(ページ抜粋)
回答内容 JENDL-4 の NJOY の処理にはパッチは必要です。現在、機構において MCNP 用のライブラリ作成を行っており、そのためのパッチも合わせて用意することになりそうです。 8 月頃までには作業が行われる予定で、それまでにはパッチも準備することになります。ただ、NJOY の開発元でない機構から勝手にパッチを配布するという訳には行きませんので、どのようにするか検討中です。JENDL-4 を出来るだけ使って頂きたいと思っておりますが、ご理解頂きたいと思います。
受付番号 2010-004
受付日 2010年5月26日
種別 要望
標題 中性子ラジオグラフィのための核データ整備
回答担当者 千葉 敏
質問内容 多結晶鉛の熱中性子散乱則はありませんか?
回答内容 S(α,β)の整備状況を説明。現状ですぐに答えを出せる状況には無い。北大の鬼柳先生、京大の安部先生にも相談。鬼柳先生は何らかのアクションをしていただけそうな状況。質問者から、状況を納得し、今後、この分野の研究が進むことを期待するというメールを以て終了。
受付番号 2010-003
受付日 2010年4月28日
種別 質問
標題 インターネット経由で核データにアクセスする方法
回答担当者 千葉 敏
質問内容 表題の通り
回答内容 必要な物が核構造データだったので、LBNLのTable of IsotopesのHPを紹介した。
受付番号 2010-002
受付日 2010年4月27日
種別 要望
標題 核データ評価状況の情報発信
回答担当者 片倉 純一
質問内容 JAEAのシグマ委員会の先行きが不明ですので、学会として、このような情報交換の場 (核データなんでも相談室) が出来ることは、大変良いことだと思います。利用者の要求だけでなく、誰がどんな評価作業を行っているかも、作業予定や評価法などの情報も提供できると良いかと思います。これは評価だけでなく、実施• 予定中の実験についても言えることだと思いますが、如何でしょうか。
回答内容 おっしゃる通り、誰がどんな評価作業をやっているのかとかどんな測定をやっているのか等の情報の発信を考えることは学会としても適当と思います。将来は、核データ部会のホームページ等にそのようなページを設けることも一案かと思いますが、JAEAの主催するJENDL委員会でも、各WGの活動報告を議事メモの形で公開しておりますので、当面は、これをご覧いただくことで、各技術テーマ毎の我が国における核データ関連活動の概要はお分かりいただけるかもしれません。
http://wwwndc.jaea.go.jp/JENDL_Committee/
また、核データ関連活動については、核データニュースでも随時報告しています。

(データ)
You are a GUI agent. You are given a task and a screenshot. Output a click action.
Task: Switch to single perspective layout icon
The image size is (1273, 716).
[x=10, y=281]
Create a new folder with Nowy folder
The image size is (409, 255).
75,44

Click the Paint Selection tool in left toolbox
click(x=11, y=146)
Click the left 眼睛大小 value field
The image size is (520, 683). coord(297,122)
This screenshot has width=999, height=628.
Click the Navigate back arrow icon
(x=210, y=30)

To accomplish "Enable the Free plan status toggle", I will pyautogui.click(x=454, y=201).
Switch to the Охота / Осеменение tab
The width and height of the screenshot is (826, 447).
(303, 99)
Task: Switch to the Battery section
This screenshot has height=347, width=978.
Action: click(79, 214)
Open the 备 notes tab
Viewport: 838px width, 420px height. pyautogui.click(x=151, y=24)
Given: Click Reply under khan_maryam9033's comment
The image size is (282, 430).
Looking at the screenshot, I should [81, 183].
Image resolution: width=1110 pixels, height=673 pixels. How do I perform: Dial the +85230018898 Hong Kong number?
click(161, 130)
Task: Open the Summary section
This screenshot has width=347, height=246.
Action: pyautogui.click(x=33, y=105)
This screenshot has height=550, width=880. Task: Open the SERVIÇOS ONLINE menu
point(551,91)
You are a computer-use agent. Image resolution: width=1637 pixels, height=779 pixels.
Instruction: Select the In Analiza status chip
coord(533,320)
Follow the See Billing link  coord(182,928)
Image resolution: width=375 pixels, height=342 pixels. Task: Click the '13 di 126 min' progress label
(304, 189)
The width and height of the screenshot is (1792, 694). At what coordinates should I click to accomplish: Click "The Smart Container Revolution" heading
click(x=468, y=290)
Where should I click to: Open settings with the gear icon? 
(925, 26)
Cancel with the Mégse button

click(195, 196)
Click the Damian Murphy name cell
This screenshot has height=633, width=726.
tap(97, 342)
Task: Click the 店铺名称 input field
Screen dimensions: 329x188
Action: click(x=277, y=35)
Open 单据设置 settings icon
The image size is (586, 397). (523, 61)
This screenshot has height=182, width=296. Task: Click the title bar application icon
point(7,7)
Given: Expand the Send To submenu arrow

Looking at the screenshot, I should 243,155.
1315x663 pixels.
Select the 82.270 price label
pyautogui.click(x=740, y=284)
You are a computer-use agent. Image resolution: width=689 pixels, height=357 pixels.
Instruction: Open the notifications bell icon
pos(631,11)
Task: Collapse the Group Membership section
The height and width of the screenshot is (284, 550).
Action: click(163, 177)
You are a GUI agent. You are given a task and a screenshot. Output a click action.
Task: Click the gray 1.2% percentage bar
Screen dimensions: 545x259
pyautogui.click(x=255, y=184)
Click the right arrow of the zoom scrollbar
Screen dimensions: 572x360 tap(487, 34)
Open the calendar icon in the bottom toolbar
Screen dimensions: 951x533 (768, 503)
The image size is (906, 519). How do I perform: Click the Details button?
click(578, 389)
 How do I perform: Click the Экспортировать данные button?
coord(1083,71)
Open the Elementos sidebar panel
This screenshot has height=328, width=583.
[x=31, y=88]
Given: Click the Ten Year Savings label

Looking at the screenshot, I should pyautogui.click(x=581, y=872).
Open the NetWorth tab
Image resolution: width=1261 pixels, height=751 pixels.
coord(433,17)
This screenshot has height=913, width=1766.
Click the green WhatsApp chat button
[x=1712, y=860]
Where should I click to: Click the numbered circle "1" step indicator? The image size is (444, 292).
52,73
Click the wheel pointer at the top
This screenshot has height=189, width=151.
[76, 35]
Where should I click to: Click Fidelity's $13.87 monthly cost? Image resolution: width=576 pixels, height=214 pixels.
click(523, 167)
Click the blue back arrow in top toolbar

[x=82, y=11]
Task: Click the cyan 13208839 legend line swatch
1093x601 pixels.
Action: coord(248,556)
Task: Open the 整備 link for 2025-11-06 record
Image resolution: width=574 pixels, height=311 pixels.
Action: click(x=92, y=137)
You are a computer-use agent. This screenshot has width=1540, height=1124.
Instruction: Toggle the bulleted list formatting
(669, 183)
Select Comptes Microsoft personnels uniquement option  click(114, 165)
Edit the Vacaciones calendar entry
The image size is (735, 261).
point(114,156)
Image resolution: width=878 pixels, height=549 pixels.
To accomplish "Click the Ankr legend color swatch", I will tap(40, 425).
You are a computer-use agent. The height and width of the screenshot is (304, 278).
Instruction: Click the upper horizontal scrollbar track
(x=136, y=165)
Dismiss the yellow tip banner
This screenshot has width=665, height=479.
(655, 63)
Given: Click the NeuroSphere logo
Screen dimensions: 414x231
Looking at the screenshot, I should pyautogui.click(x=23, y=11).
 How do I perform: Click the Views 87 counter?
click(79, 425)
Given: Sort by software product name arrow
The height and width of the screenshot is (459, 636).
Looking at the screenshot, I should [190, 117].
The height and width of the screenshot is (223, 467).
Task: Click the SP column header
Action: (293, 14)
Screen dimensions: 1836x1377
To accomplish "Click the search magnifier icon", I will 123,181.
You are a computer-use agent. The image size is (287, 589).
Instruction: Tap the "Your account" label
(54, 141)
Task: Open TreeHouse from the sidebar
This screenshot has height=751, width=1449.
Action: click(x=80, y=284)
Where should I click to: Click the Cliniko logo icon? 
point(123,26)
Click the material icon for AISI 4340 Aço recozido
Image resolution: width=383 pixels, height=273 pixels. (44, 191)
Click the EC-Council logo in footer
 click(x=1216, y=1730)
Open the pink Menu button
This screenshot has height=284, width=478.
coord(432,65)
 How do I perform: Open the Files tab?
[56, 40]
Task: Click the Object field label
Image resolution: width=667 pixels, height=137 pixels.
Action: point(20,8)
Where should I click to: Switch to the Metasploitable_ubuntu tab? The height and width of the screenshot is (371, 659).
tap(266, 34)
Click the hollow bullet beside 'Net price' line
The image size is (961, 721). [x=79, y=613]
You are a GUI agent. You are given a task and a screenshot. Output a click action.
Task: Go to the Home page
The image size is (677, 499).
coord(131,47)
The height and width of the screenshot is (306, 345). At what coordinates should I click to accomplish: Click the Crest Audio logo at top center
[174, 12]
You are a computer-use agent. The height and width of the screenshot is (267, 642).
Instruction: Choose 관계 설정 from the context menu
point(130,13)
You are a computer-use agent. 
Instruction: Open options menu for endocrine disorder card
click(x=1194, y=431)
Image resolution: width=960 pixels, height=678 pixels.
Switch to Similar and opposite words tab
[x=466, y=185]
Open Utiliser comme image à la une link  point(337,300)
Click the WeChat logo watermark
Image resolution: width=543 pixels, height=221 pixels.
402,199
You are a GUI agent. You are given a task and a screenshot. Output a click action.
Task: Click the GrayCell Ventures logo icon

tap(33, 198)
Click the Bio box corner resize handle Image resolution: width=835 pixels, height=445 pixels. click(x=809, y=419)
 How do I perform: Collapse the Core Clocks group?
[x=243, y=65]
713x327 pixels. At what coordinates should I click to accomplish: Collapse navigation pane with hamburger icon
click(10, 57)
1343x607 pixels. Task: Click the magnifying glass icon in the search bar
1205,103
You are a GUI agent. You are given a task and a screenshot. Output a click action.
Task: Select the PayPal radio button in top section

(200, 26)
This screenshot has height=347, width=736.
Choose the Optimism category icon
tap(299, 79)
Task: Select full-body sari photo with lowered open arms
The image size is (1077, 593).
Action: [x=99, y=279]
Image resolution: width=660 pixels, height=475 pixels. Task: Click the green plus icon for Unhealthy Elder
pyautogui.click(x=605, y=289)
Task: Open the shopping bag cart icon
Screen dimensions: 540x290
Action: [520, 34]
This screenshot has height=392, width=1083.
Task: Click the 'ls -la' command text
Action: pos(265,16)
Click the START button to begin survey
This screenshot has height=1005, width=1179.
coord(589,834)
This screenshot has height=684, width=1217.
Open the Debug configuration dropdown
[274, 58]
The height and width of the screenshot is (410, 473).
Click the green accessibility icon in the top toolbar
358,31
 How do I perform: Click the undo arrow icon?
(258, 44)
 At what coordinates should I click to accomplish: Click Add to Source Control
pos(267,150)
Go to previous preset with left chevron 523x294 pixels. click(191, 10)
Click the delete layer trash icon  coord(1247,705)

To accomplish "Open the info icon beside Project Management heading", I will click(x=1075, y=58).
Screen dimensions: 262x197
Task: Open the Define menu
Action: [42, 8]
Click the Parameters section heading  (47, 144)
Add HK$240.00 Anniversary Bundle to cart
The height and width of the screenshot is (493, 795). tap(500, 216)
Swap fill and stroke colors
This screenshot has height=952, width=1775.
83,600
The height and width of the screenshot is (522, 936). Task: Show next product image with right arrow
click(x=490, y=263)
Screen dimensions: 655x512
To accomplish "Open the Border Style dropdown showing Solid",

(作業内容)
• 1. 核データ相談の記録で、受付番号 2010-003 の回答では何を紹介したか。
• 2. 核データ相談の記録を、最後の文のあとから書き継ぐ。

(作業別の結果)
• 1. LBNLのTable of IsotopesのHP。

• 2.
http://wwwndc.jaea.go.jp/JNDC/ND-news/index_J.html
受付番号 2010-001
受付日 2010年4月27日
種別 質問
標題 16O, 12C のshell structure
回答担当者 千葉 敏
質問内容 16O, 12C のshell structureはどこにあるのでしょうか
回答内容 質問者に質問の真意を尋ねたところ、ニュートリノと16O, 12Cの中性カレント相互作用の断面積をestimateするのにこれらの原子核の一粒子軌道のエネルギーを知りたいという質問であることが判明。それをするには質問にある16O, 12C のshell structureを知るだけでは不十分なので、回答者が関係した過去の論文[1][2]を紹介した。
[1] Neutrino Nucleus Reactions based on New Shell Model Hamiltonians T. Suzuki, S. Chiba, T. Yoshida, T. Kajino and T. Otsuka, Phys. Rev. C, 74(2006)034307
[2] Neutrino-nucleus Reaction Cross Sections for Light Element Synthesis in Supernova Explosions, T. Yoshida, T. Suzuki, S. Chiba, T. Kajino, H. Yokomakura, K. Kimura, A. Takamura and D.H. Hartmann, The Astrophysical Journal 646, 448-466(2008)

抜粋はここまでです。